Extract provided =
------------------------------

The pumping lemma says that

Let be M a regular language. Then it exists a number $p>0$ such that for each word $w\in L$, such that $|w|\ge p$, it exists $x,y,z$ such that :

  1. $w=xyz$
  2. $|y|>0$
  3. $|xy|<p$
  4. For each $i\ge 0$ we have $xy^iz\in L$.

(I don't perfectly understand this lemma...). I have great difficulties to understand the examples which I can provide you in French here.

My question is different from How to prove that a language is not regular? as far as all answers are based on $L=\{w\mid|w|=a^pb^q\}$ scheme, mine only have one element and is playing on the size rather than the scheme.

------------------------------

Task brief =
Retype part of the pumping lemma post above with no changes, beginning at the words "The pumping lemma" and stopping after the words "have $xy^iz\in L$.".

[Text and element pointing records]
------------------------------

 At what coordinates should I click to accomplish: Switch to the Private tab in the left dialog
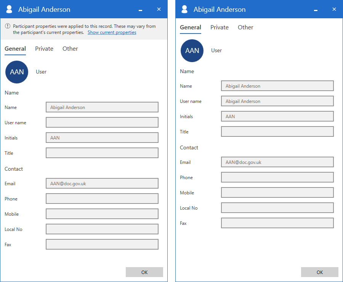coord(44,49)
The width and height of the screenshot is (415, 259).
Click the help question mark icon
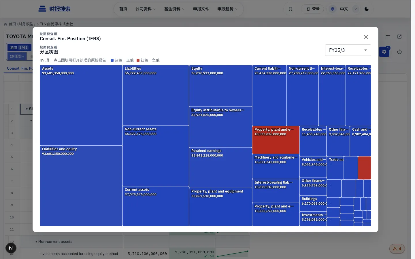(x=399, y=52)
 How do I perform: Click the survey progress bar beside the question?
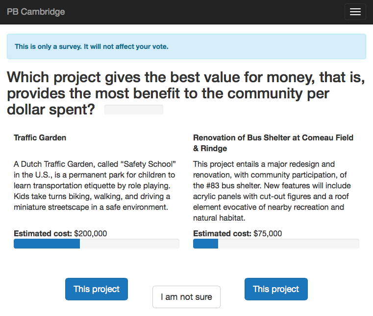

------------------------------

Response to this task =
The pumping lemma says that

Let be M a regular language. Then it exists a number $p>0$ such that for each word $w\in L$, such that $|w|\ge p$, it exists $x,y,z$ such that :

  1. $w=xyz$
  2. $|y|>0$
  3. $|xy|<p$
  4. For each $i\ge 0$ we have $xy^iz\in L$.